|
.....O fato é que, quando o buraco passou dos mil e tantos metros, a água brotou das profundas da terra, sulfurosa, quente de escaldar, irrompendo céu acima como um “geyser”. E é um “geyser”. Artificial, mas “geyser”. Passado o assombro daquela explosão líquida, mandaram examinar a água e viram que era medicinal. Não só pela composição química, mas pelo calor mágico, diz o povo. Sei que ali, em pleno sertão baiano, na hoje famosa bacia de Tucano, onde depois se encontrou petróleo mesmo, nasceu uma estação termal. Tudo em proporção modesta, estação d’águas para gente pobre. Nada de palaces, mas aquelas imensas hospedarias abarracadas, que se intitulam pomposamente de hotéis. Uma anuncia até cinema. Todas declaram conforto moderno, tal como o compreende a elementar indústria hoteleira do sertão.

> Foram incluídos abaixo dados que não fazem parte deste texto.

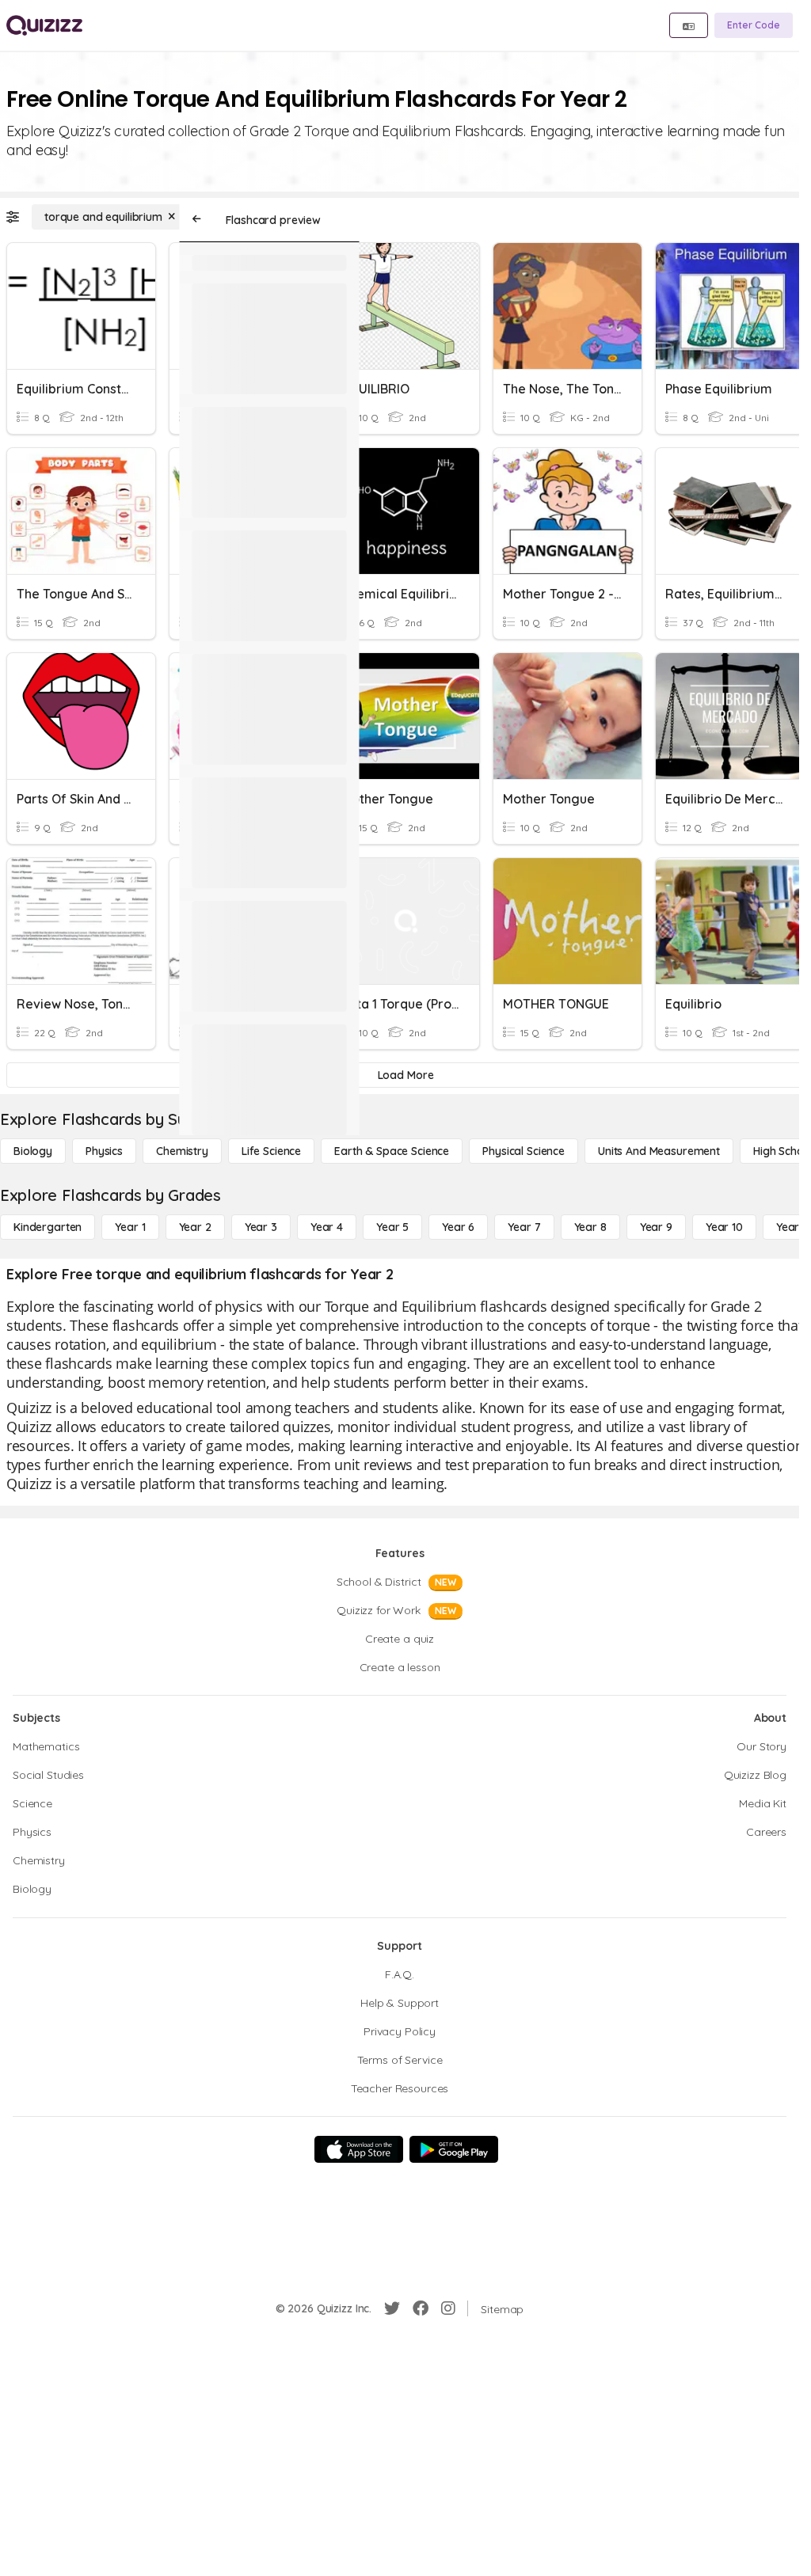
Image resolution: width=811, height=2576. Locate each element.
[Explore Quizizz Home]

......Na verdade, os quartos são simples cubículos dando todos para um corredor, como celas de convento. Ou células de prisão. Piso de tijolo, telha-vã, duas camas com colchão de capim, um pequeno quarda-roupa, uma mesa minúscula com quartinha – que é como se chama bilha ou moringa em nordestino. Do teto pende o fio com a empola da luz fraca; tudo, de tão modesto, chega a ser espartano. Em redor das casas um ar seco, uma poeira quase tão fina quanto o ar. Ao longo, o horizonte largo, a vegetação rasteira e cinzenta, árvore não se vê. Não muito longe fica Canudos, evocando a guerra e sangueira nunca esquecidas
.....Todos os hotéis anunciam os seus banheiros com água do Jorro, livres da promiscuidade do banheiro público. Realmente, embora passando pelo encanamento do hotel, a água ainda chega tão quente que dá medo. E o seu cheiro de enxofre é fortíssimo. Sai-se da torneira escaldado, desinfetado, cheirando a cachorro que tomou banho com sabão de matar pulga.
.....A fama do Jorro ainda não atingiu as classes ricas, mas grande é o seu renome entre pobres e remediados. Gente modesta das pequenas cidades sertanejas acorre às águas medicinais com a mesma fé das grã-finas hipocondríacas que vão a Poços e Caxambu. Vêm de caminhão, de jardineira, de ônibus, em velhos carros decrépitos. Acampam nos hotéis como qualquer outro “aquático”, têm seus campeonatos de biriba e suas paradas de elegância nas horas do entardecer ou do jantar. Há mesmo as adiantadas com seus “slaks” e blusões, e entre as murmurações das senhoras à fila do banho, comentava-se um grupo de pernambucanas ostentando calças de “umbigo abaixo”, versão local da “Saint-Tropez.”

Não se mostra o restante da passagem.